The present invention relates generally to methods and apparatus for altering material. More particularly, the present invention describes methods and apparatus for thermally altering the near surface characteristics of a material with a high energy, repetitively pulsed ion beam.
A variety of techniques have been developed for thermally altering the near surface characteristics of a material using ion beam, electron beam, x-ray and laser technologies. Unfortunately, the dramatic expectations of such technologies have largely gone unfulfilled. In particular, the use of lasers for thermally altering the near surface characteristics of materials has met with only limited commercial success. The more significant reasons for such poor reception are: 1) high cost per area treated, 2) short (<50 nm) deposition depths in metals, 3) high reflectivity of metal surfaces, 4) large variations in photon absorption leading to non uniform treatment due to defects and non-uniformities in treated surfaces, and 5) low power levels require the use of small (typically ≦1 cm2) beam spots which must then be swept across a surface to treat large areas which can lead to undesirable mechanical and electrical edge effects in surfaces treated with swept beams.
The use of ion beams for thermally altering the near surface characteristics of a material, while the most promising, has been fraught with the most substantial problems. Most notable of the limitations with existing ion beam technologies have been: 1) high costs per area treated, 2) the inability to generate a large number of pulses without the costly replacement of ion beam generator components, 4) low repetition rates, 5) low average power, and 6) the inability to reliably produce a uniform ion beam of a single selectable ion species. Typical ion beam generators use dielectric surface arcing on an anode as a source of ions and thereafter magnetically or geometrically direct and focus the generated ion beam onto the material of interest. This surface arcing (also called “flashover”) destroys the anode surface in <100 pulses, and produces a mixed species of ions that cannot be adjusted. Other difficulties arising from flashover include: the production of large quantities of neutral gas that makes high repetition rate difficult, generated debris can contaminate surfaces being treated, and non uniformity and irreproducibility of the beam in some cases due to the localized and difficult to control nature of flashover.
Present ion beam generators are typically “one shot” devices, i.e. they operate at repetition rates <<1 Hz.

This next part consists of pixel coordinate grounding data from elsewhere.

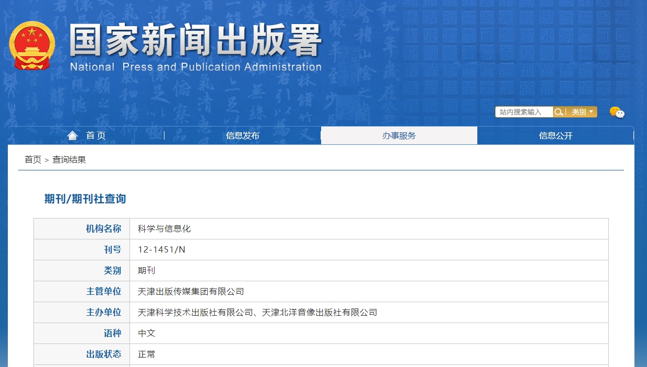The width and height of the screenshot is (647, 367).
Task: Expand the 类别 search category dropdown
Action: click(x=582, y=112)
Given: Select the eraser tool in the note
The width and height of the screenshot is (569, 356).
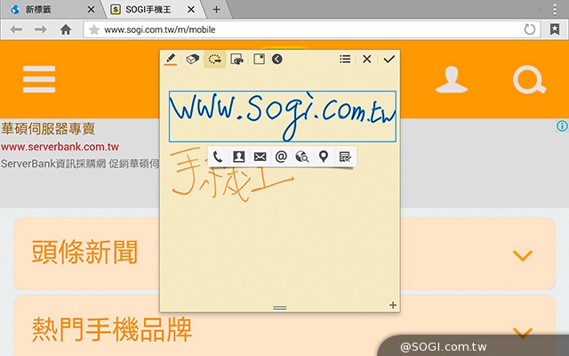Looking at the screenshot, I should tap(192, 60).
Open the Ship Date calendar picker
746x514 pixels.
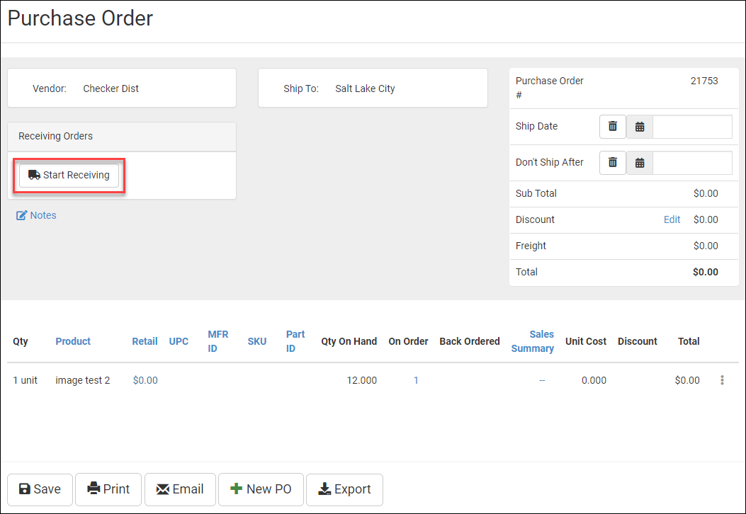(640, 127)
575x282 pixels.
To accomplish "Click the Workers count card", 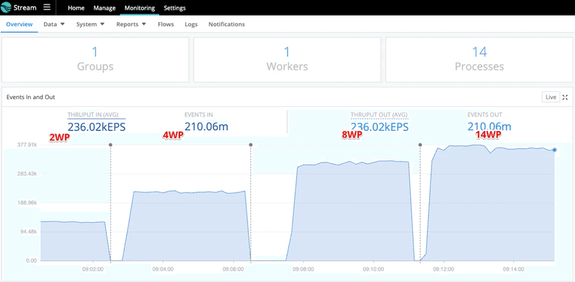I will 287,59.
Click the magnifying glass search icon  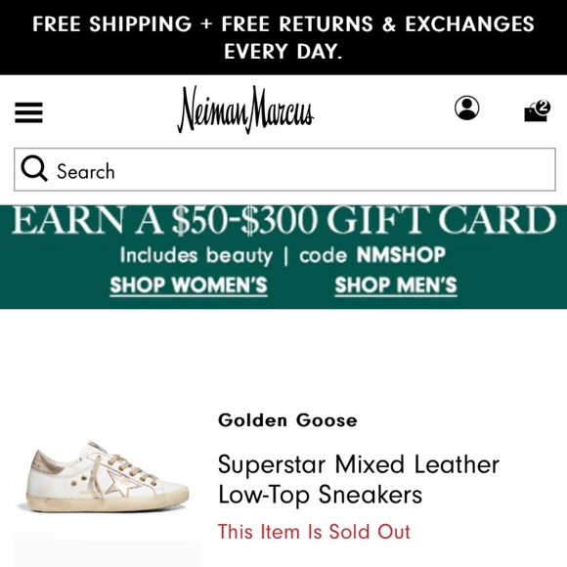[x=34, y=168]

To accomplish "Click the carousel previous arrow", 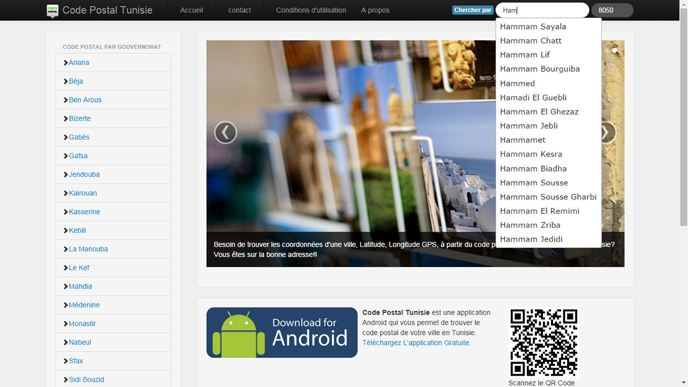I will coord(225,132).
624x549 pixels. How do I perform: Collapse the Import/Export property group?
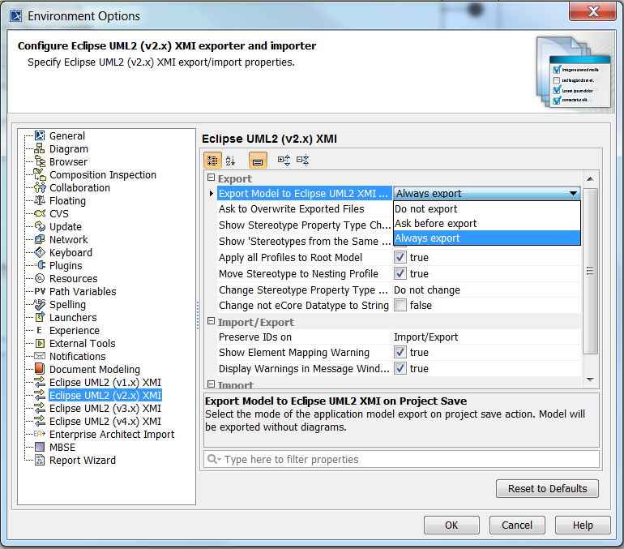pos(211,322)
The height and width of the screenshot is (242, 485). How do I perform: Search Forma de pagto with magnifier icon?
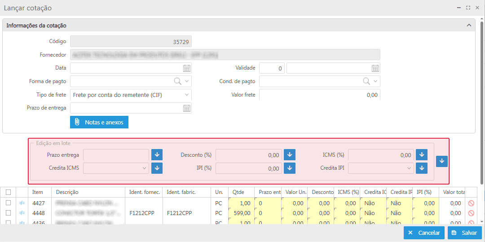pyautogui.click(x=177, y=81)
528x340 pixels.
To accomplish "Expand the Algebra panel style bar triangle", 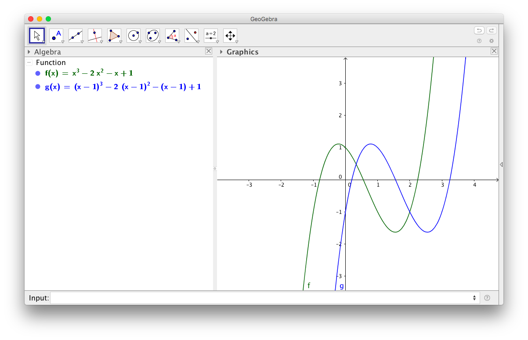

The principal limitations in operating existing ion beam generators at repetition rates >>1 Hz are threefold. First, the inability to repetitively generate high voltage (>0.25 MeV), low impedance (<<100 Ω) high average power (>109 watts), electrical pulses in the -range of 30-500 nanoseconds in duration. Second, the inability of the ion beam generator to operate repetitively for an extended number of operating cycles (>>103) without replacement of major components. Third, the inability to operate with electrical efficiencies >5%. These limitations alone have made it impossible to consider industrial applications of the ion beam technology for surface treating materials.
The present apparatus for generating high energy, repetitive ion beam has over come the limitations of existing ion beam generators and provides a cost effective processing technology for thermally altering the near surface characteristics of materials.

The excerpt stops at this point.